■ **Exercise goal**: Quote exactly and only this range of lines in the data below: the line that holds "Task: Redraw chart using 再描画(6)" to the line that holds "Image resolution: width=700", both included.

■ **Stored data**:
Content starts
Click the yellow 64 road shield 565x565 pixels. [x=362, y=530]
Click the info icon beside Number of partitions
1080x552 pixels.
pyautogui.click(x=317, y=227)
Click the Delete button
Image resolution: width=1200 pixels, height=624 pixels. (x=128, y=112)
Content ends
Content starts
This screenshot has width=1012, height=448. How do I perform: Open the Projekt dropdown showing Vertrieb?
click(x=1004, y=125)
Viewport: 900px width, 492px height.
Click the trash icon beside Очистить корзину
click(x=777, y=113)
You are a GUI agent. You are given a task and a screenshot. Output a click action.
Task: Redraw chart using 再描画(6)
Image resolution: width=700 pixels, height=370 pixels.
Content ends
■ **Exercise answer**:
Task: Redraw chart using 再描画(6)
Image resolution: width=700 pixels, height=370 pixels.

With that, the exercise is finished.